● Work request
Copy word for word the lines of the records starting with the line that contains "This screenshot has height=1187, width=1804." and running through the end of the records, leaving out the pictures.

Top of Dataset extract

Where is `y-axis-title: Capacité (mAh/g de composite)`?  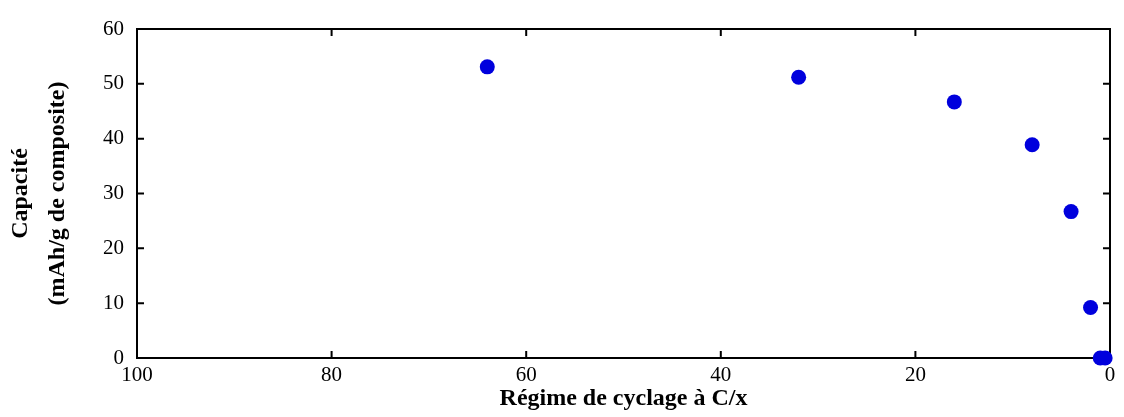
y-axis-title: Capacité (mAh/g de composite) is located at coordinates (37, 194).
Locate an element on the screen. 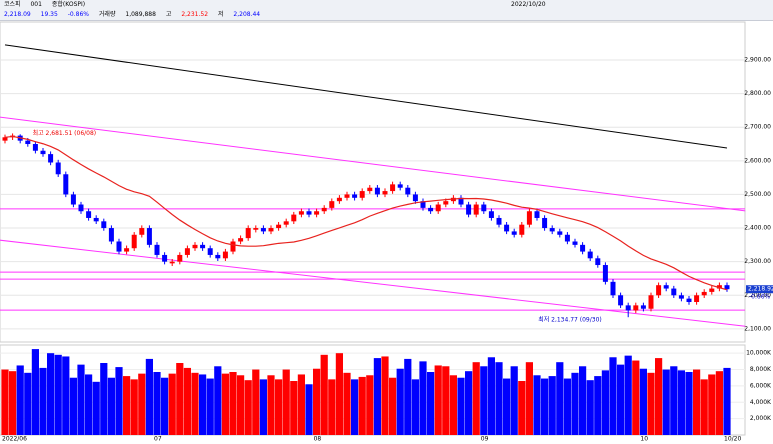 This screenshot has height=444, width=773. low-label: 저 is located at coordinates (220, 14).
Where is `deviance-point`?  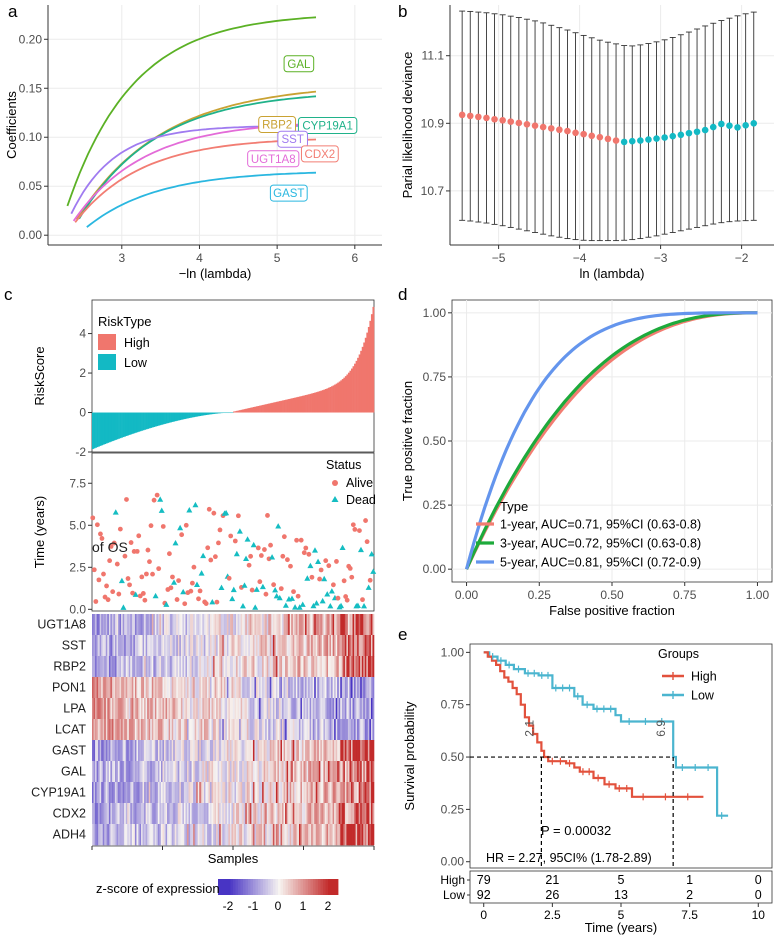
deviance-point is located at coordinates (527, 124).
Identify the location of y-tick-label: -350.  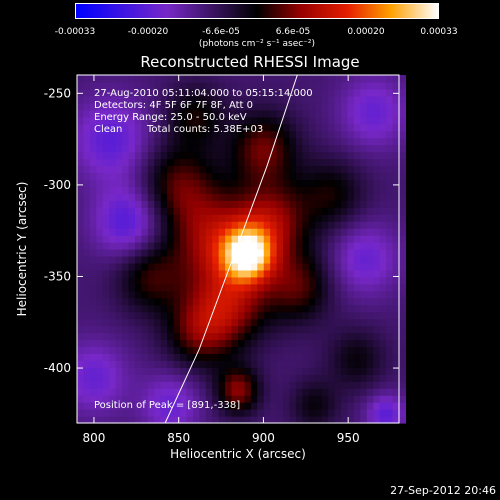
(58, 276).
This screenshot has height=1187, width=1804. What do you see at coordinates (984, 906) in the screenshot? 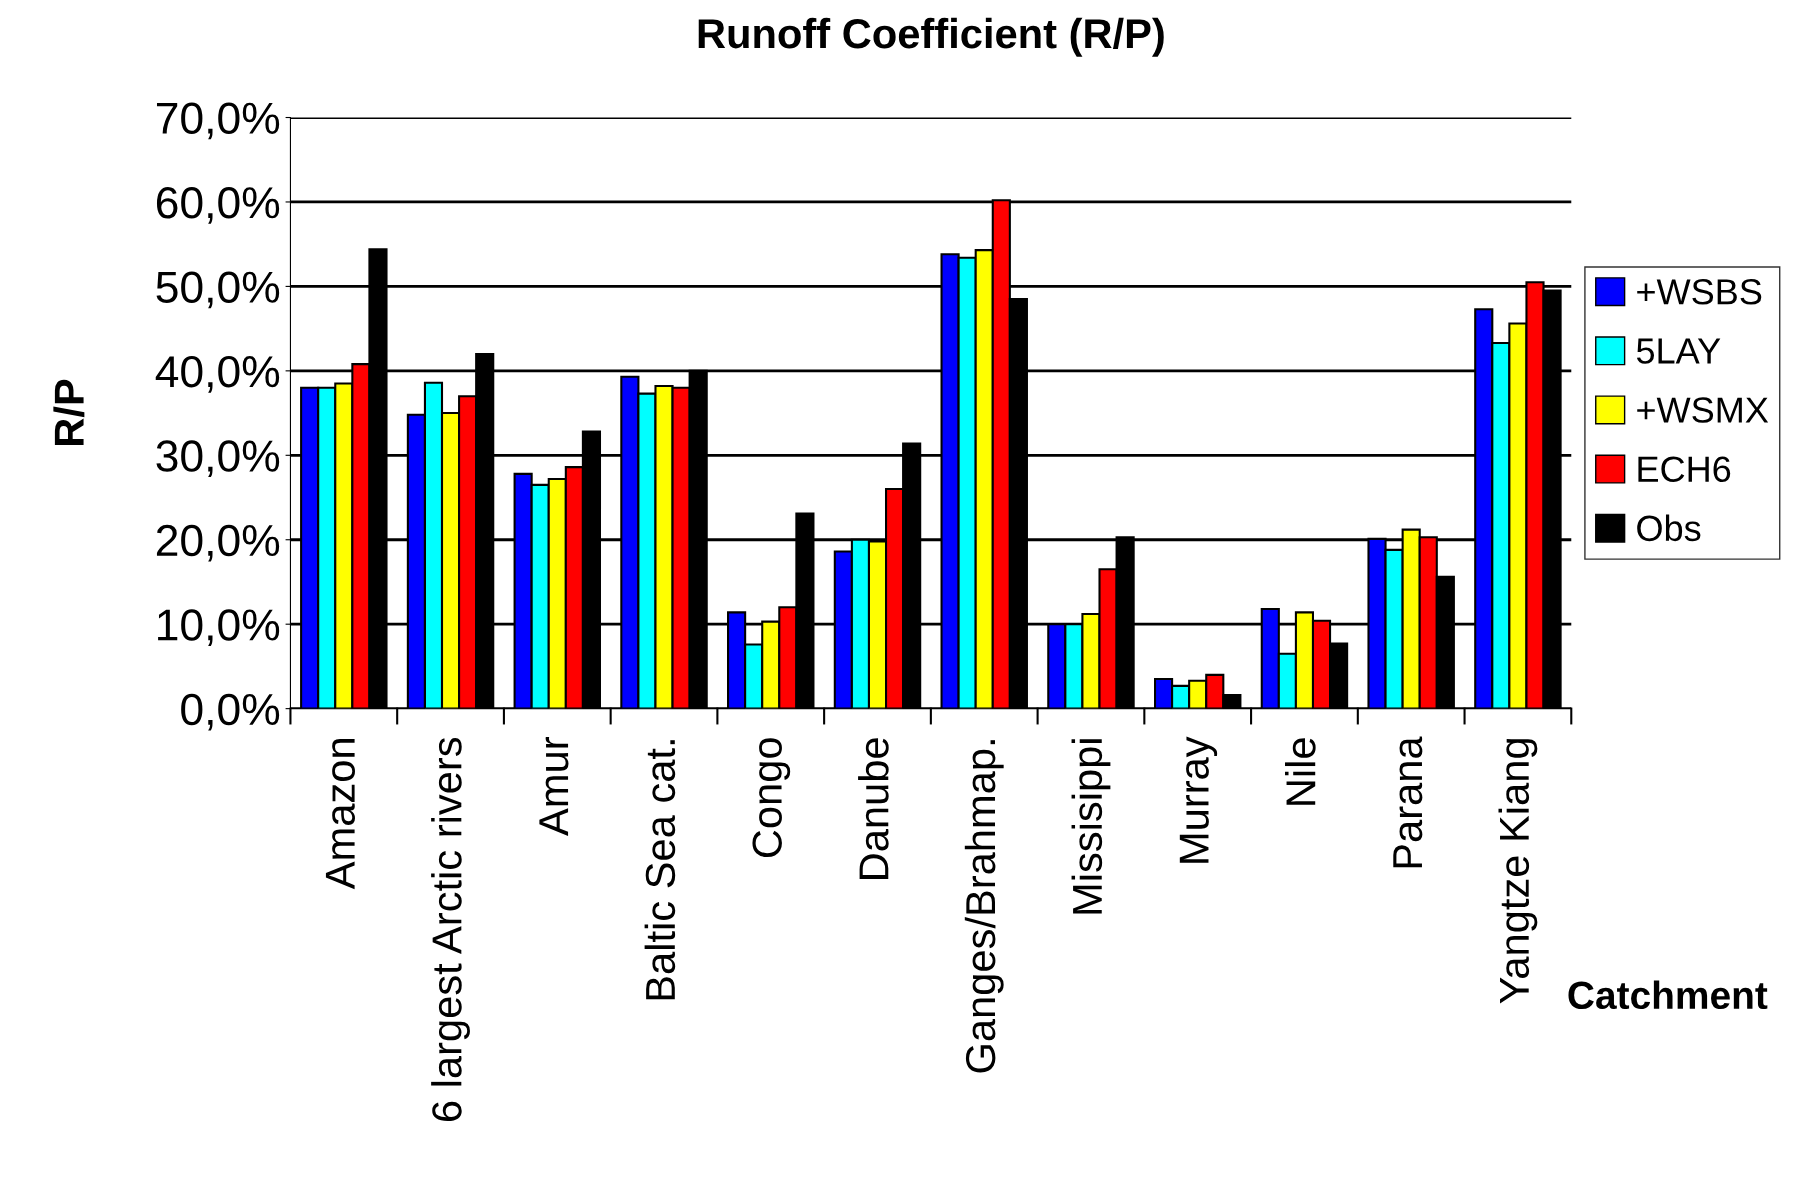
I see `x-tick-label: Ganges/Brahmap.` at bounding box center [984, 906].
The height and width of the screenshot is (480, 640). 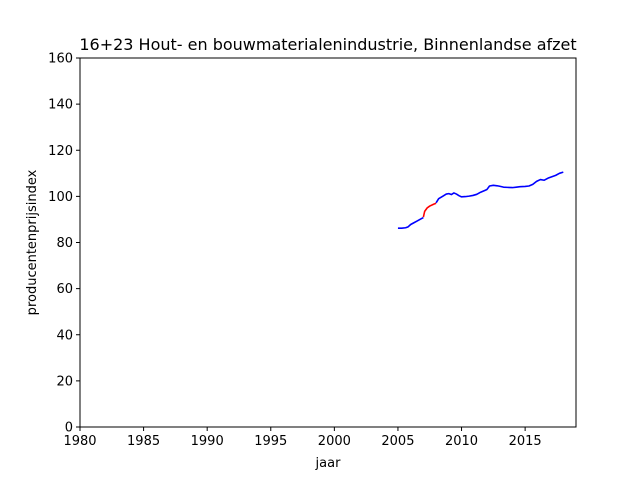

Bottom of Dataset extract

● Response area
This screenshot has height=1187, width=1804. What do you see at coordinates (984, 906) in the screenshot? 
I see `x-tick-label: Ganges/Brahmap.` at bounding box center [984, 906].
The height and width of the screenshot is (480, 640). 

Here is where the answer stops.